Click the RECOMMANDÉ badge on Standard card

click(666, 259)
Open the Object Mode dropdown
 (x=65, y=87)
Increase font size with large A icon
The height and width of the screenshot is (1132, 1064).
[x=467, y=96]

==

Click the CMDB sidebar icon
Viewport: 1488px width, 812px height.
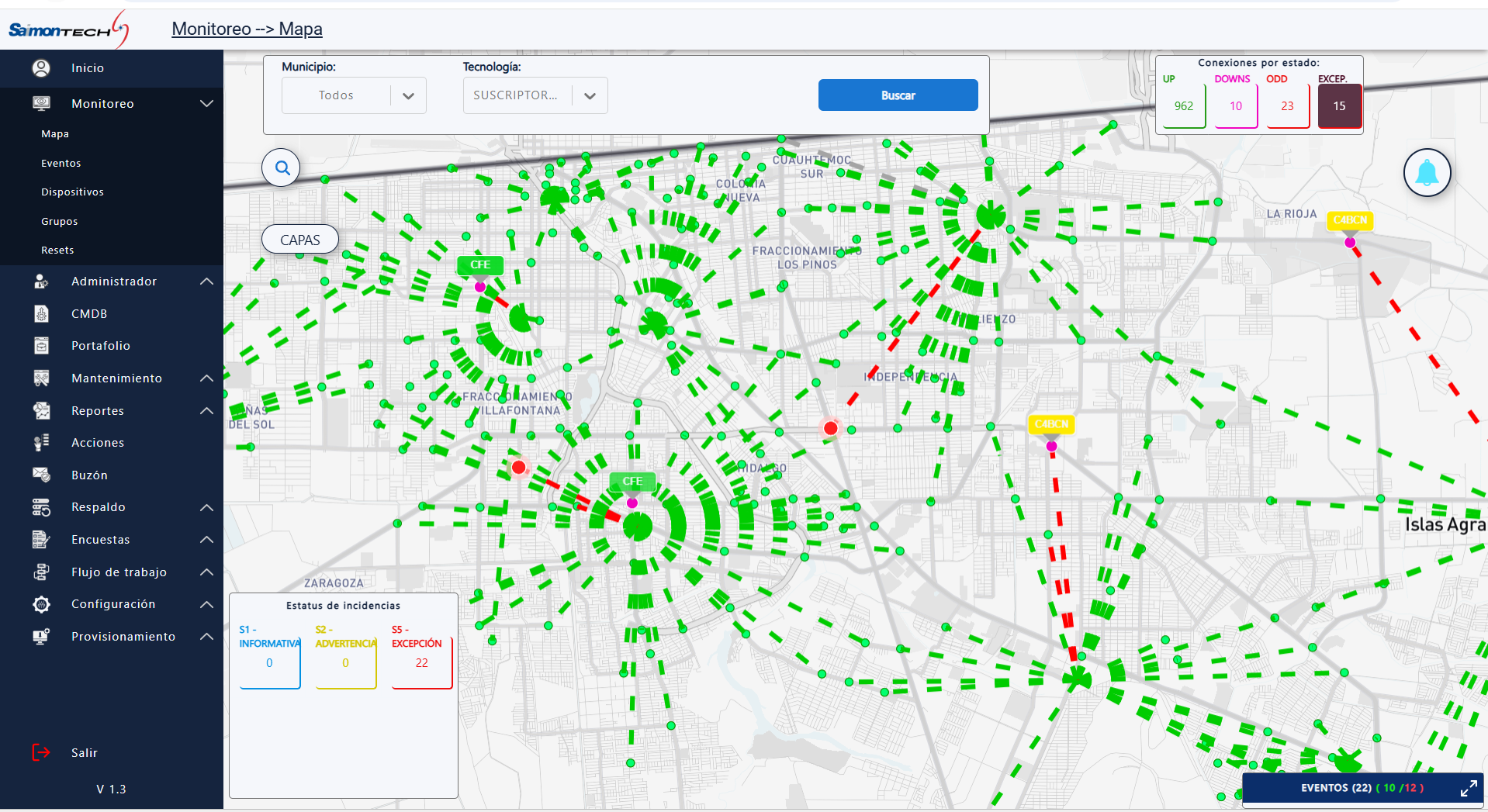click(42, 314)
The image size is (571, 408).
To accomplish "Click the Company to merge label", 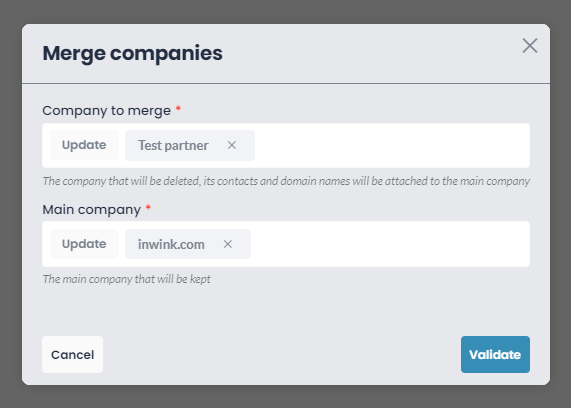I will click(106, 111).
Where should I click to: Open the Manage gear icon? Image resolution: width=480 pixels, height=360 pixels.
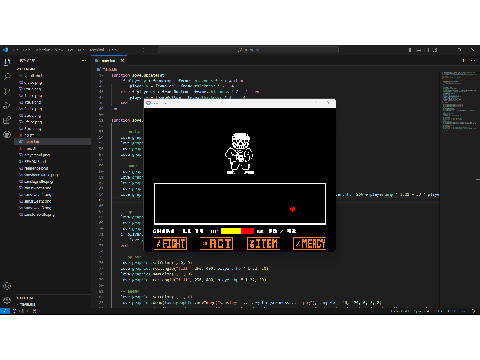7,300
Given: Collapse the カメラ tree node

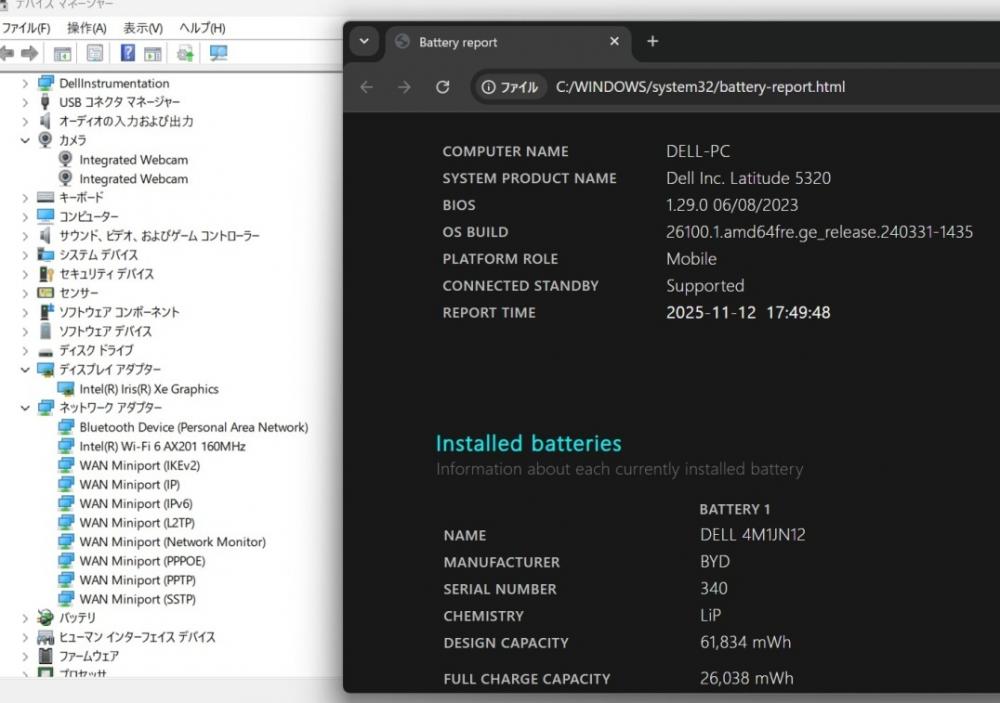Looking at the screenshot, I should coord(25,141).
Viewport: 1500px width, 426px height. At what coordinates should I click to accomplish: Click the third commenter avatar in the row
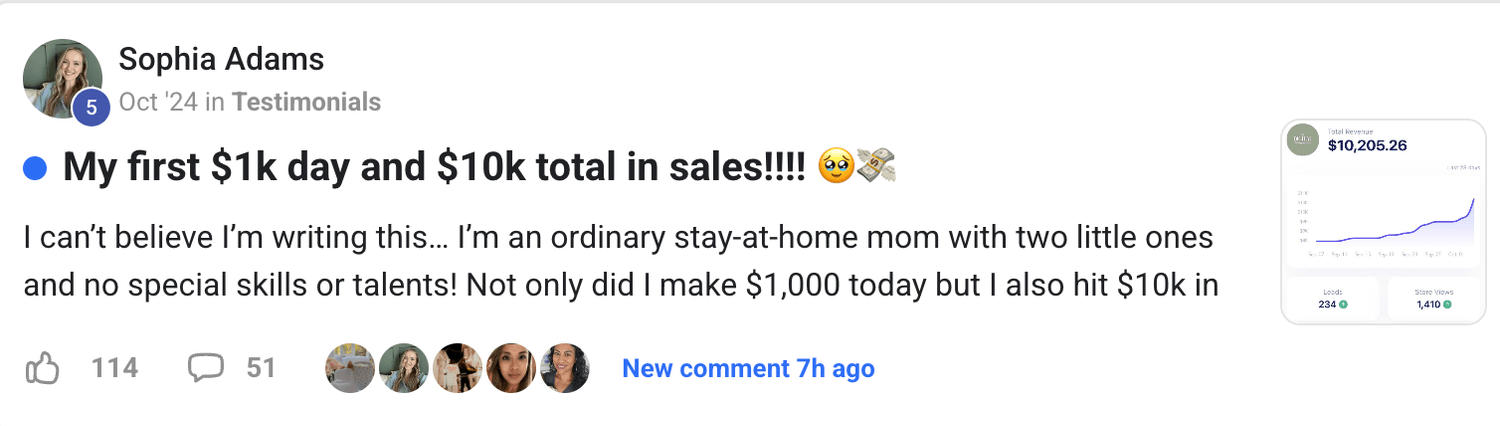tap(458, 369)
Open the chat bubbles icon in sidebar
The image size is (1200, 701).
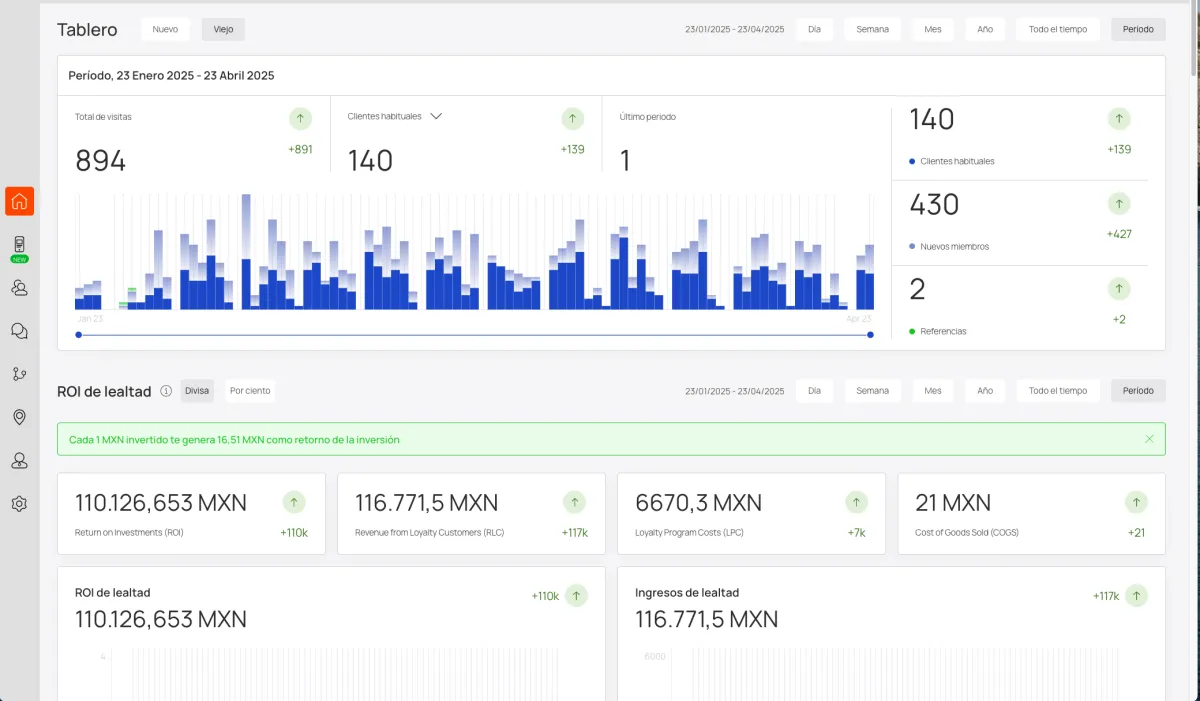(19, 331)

--

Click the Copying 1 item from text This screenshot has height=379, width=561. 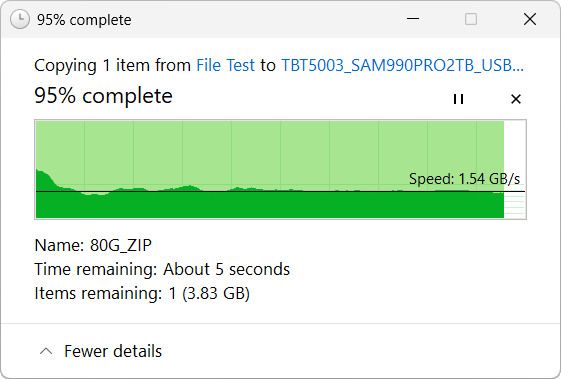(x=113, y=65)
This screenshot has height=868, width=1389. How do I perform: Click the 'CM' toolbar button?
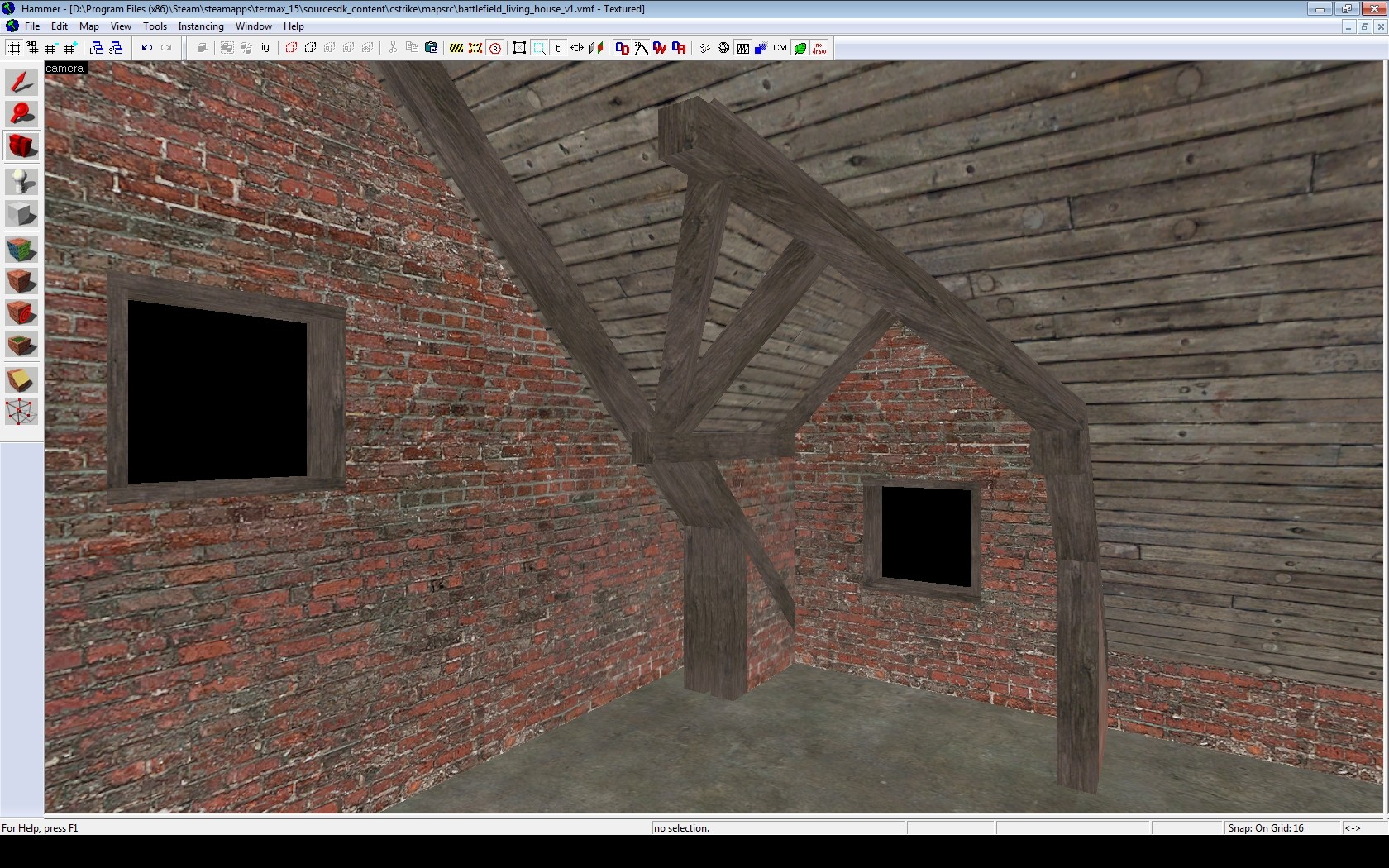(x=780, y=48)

To do
How many lines of the listing above contain the string "sidebar"? Answer with the number alone.

Result
2